___ Data supplied ___

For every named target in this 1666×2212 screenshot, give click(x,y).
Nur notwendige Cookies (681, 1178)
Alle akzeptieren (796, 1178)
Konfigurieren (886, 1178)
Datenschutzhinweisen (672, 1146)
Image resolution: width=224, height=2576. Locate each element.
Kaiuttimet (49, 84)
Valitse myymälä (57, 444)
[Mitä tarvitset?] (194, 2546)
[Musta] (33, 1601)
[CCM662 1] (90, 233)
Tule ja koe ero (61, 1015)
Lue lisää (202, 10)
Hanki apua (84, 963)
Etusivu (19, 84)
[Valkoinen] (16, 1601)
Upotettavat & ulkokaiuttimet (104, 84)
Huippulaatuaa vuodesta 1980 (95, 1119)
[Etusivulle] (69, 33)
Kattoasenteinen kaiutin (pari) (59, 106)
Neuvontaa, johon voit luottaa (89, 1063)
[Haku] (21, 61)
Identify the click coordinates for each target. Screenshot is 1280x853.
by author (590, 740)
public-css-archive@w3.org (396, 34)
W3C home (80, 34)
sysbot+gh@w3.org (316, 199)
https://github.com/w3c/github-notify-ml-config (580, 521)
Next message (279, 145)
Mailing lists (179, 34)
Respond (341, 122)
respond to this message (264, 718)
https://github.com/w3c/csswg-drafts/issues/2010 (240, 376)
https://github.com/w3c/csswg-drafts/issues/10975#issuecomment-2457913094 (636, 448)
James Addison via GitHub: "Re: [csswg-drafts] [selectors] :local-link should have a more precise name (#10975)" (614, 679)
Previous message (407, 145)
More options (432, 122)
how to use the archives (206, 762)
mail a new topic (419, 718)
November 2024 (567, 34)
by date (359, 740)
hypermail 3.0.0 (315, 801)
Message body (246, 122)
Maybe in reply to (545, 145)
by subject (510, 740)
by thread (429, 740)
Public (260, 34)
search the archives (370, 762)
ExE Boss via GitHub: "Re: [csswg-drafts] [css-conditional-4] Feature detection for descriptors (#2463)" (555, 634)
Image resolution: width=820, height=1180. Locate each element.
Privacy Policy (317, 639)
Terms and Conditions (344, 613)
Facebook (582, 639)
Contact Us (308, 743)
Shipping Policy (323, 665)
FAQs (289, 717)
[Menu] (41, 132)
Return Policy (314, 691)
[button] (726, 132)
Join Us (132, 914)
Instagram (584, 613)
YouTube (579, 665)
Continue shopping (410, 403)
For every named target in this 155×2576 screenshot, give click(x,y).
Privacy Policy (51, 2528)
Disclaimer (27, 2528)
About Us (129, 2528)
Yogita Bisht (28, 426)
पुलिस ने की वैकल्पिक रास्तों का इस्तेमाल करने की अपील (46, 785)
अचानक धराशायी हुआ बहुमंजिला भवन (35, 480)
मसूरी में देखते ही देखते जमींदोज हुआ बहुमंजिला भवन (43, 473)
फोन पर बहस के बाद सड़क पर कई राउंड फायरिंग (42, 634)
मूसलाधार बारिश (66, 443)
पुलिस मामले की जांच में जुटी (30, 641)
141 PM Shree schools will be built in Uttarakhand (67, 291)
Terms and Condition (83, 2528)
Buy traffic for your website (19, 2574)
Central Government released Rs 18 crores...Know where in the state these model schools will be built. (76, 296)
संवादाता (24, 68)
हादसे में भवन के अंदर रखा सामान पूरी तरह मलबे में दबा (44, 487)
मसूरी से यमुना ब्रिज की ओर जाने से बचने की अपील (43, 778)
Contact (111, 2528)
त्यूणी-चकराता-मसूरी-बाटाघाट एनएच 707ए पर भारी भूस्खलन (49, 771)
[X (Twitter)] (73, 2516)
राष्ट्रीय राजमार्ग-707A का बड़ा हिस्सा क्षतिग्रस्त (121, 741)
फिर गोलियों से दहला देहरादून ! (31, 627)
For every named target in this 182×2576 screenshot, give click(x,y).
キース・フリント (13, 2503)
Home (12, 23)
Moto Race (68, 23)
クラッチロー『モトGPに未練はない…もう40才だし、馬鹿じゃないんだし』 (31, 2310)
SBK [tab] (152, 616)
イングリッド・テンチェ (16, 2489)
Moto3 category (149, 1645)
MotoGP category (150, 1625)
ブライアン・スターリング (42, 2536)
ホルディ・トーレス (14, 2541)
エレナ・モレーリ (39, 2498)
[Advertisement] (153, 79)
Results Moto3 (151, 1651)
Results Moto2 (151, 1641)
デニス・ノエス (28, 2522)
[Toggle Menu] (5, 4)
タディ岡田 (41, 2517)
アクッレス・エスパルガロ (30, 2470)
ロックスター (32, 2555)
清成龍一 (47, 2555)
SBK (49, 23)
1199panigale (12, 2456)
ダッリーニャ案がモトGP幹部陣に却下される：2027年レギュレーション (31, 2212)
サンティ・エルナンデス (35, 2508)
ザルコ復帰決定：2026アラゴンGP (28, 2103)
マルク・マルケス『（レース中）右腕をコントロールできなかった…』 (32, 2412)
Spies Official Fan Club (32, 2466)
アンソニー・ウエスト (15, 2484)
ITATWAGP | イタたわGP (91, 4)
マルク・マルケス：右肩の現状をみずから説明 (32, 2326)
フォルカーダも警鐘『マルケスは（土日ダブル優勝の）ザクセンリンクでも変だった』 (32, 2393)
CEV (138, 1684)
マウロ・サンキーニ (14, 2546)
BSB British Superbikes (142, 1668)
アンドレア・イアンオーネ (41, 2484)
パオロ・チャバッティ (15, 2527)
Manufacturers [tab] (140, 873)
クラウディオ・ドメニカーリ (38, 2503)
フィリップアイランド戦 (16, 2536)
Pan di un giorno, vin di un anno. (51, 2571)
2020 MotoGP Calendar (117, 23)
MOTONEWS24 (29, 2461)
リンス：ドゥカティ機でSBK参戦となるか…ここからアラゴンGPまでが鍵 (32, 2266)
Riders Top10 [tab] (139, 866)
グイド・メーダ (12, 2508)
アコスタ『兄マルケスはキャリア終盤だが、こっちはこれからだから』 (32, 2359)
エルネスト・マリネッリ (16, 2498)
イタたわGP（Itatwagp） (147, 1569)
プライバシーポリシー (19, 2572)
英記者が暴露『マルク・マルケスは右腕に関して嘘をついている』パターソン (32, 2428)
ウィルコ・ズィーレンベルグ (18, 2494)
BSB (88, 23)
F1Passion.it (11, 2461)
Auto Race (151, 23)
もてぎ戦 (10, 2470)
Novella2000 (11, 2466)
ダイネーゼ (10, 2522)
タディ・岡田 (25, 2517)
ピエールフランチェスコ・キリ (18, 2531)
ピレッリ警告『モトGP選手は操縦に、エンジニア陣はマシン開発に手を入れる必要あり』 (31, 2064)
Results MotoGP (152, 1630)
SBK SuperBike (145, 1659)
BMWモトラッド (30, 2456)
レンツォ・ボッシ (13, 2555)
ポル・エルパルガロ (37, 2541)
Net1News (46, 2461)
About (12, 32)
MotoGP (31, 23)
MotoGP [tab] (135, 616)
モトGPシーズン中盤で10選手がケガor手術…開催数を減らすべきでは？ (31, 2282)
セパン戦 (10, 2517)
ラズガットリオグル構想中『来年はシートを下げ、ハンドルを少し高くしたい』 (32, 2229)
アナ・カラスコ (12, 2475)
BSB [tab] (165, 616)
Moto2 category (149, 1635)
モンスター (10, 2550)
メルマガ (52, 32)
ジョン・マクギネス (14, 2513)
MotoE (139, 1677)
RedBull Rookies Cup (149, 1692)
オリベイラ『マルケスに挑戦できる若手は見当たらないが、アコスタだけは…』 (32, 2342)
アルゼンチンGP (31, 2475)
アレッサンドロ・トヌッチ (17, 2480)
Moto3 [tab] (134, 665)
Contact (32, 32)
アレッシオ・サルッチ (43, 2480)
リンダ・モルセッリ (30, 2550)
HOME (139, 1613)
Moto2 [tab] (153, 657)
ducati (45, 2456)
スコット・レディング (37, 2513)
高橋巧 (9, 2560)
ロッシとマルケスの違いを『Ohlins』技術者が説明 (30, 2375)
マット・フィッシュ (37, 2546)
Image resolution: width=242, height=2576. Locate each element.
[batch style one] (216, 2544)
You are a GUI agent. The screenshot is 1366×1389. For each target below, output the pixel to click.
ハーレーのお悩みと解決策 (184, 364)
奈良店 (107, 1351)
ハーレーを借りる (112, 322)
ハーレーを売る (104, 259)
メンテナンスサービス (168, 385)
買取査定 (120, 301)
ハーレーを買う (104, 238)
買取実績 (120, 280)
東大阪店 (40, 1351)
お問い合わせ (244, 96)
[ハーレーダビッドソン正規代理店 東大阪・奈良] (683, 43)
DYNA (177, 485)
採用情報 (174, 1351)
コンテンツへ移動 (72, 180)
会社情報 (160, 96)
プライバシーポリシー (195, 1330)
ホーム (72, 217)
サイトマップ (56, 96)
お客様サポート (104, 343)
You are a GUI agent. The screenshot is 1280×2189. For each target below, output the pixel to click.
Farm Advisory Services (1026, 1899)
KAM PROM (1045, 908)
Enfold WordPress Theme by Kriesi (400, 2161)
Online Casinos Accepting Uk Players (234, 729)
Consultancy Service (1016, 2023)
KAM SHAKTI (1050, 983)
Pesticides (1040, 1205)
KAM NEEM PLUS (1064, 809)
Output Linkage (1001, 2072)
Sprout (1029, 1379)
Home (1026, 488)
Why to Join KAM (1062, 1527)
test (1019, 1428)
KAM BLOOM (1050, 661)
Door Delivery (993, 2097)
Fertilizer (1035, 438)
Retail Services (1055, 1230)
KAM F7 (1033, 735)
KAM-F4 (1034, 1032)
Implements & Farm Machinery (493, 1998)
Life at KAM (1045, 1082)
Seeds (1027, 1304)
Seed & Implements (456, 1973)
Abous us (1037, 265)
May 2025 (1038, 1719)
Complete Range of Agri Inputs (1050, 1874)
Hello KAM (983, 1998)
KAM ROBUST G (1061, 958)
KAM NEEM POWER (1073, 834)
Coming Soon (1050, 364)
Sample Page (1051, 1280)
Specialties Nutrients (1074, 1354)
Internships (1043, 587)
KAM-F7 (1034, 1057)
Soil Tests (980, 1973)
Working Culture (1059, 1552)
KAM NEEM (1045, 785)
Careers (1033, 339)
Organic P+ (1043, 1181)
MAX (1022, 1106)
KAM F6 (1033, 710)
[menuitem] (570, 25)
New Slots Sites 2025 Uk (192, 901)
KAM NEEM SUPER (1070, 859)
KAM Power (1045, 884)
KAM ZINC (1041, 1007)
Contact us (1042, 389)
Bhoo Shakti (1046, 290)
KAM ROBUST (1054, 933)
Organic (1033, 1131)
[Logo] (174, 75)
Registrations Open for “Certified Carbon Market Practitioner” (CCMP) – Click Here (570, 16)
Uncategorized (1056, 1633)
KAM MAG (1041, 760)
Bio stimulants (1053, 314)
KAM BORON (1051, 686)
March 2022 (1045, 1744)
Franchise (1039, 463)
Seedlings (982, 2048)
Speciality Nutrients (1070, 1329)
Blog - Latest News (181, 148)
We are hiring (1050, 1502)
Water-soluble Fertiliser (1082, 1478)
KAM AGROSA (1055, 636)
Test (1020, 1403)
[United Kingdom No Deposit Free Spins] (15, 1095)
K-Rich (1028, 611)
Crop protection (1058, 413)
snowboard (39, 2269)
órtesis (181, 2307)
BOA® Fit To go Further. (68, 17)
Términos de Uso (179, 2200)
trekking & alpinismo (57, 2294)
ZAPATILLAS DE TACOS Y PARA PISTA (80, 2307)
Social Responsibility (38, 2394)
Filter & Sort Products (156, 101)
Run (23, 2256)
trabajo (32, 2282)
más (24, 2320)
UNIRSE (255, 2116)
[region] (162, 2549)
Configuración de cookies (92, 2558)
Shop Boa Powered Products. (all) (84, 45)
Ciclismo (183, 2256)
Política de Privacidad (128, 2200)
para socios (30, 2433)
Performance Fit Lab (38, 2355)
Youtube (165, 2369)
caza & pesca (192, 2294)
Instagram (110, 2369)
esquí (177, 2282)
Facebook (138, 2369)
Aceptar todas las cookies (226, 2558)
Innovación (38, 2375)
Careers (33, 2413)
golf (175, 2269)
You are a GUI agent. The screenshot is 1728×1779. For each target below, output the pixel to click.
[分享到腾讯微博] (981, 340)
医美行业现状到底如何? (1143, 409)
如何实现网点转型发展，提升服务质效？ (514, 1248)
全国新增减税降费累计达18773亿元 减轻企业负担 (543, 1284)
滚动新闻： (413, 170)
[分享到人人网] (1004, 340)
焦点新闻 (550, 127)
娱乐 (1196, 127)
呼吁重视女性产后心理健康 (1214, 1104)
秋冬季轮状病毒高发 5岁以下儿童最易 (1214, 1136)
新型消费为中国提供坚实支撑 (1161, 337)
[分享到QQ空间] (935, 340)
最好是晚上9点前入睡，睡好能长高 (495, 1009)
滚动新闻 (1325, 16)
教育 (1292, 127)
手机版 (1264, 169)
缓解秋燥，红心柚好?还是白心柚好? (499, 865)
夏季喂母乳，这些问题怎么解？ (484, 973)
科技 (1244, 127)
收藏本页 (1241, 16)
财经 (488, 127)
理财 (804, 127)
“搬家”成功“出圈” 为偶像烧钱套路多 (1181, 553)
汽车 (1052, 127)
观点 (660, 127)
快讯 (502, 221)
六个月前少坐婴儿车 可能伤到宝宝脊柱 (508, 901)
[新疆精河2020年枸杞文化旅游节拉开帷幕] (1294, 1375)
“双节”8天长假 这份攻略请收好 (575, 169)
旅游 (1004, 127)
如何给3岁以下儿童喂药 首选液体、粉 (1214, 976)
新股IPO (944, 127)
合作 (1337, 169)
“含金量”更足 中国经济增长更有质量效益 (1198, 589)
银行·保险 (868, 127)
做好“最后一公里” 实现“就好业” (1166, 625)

___

_How to complete this task_
Taking the records above, retype every line from the one with "KAM F6 (1033, 710)" down to the one with "Bio stimulants (1053, 314)", exactly and with nothing else.

_Task output_
KAM F6 (1033, 710)
[menuitem] (570, 25)
New Slots Sites 2025 Uk (192, 901)
KAM NEEM SUPER (1070, 859)
KAM Power (1045, 884)
KAM ZINC (1041, 1007)
Contact us (1042, 389)
Bhoo Shakti (1046, 290)
KAM ROBUST (1054, 933)
Organic (1033, 1131)
[Logo] (174, 75)
Registrations Open for “Certified Carbon Market Practitioner” (CCMP) – Click Here (570, 16)
Uncategorized (1056, 1633)
KAM MAG (1041, 760)
Bio stimulants (1053, 314)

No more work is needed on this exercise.